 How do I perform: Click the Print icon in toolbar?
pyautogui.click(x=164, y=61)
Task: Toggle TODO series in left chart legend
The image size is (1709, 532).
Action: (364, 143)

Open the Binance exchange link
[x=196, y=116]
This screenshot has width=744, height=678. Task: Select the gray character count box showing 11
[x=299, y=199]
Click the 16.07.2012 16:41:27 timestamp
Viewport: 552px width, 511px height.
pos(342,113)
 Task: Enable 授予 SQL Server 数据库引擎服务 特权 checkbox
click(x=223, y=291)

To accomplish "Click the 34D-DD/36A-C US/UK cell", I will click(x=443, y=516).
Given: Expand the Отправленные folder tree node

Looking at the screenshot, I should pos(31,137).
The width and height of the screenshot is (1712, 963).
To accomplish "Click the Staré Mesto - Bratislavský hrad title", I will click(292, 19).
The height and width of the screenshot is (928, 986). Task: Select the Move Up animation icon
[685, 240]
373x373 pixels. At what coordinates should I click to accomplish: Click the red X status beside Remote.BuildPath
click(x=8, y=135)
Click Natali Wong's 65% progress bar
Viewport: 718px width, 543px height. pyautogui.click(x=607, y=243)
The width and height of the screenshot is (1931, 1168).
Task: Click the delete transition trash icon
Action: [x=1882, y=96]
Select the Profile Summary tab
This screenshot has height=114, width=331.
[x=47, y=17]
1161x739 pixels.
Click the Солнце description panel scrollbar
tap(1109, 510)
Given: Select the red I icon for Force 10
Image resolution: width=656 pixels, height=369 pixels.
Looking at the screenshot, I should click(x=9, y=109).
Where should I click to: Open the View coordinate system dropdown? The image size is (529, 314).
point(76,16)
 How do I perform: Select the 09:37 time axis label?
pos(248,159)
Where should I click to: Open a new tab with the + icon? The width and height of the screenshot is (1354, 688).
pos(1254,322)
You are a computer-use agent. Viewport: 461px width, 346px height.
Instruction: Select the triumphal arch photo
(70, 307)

# # # #

▶ _Given instruction_: Reproduce the part of the material above that opens with the line containing "Select the Profile Summary tab" and closes with the line containing "pos(248,159)", keeping both of those lines.

▶ _Output_:
Select the Profile Summary tab
This screenshot has height=114, width=331.
[x=47, y=17]
1161x739 pixels.
Click the Солнце description panel scrollbar
tap(1109, 510)
Given: Select the red I icon for Force 10
Image resolution: width=656 pixels, height=369 pixels.
Looking at the screenshot, I should click(x=9, y=109).
Where should I click to: Open the View coordinate system dropdown? The image size is (529, 314).
point(76,16)
 How do I perform: Select the 09:37 time axis label?
pos(248,159)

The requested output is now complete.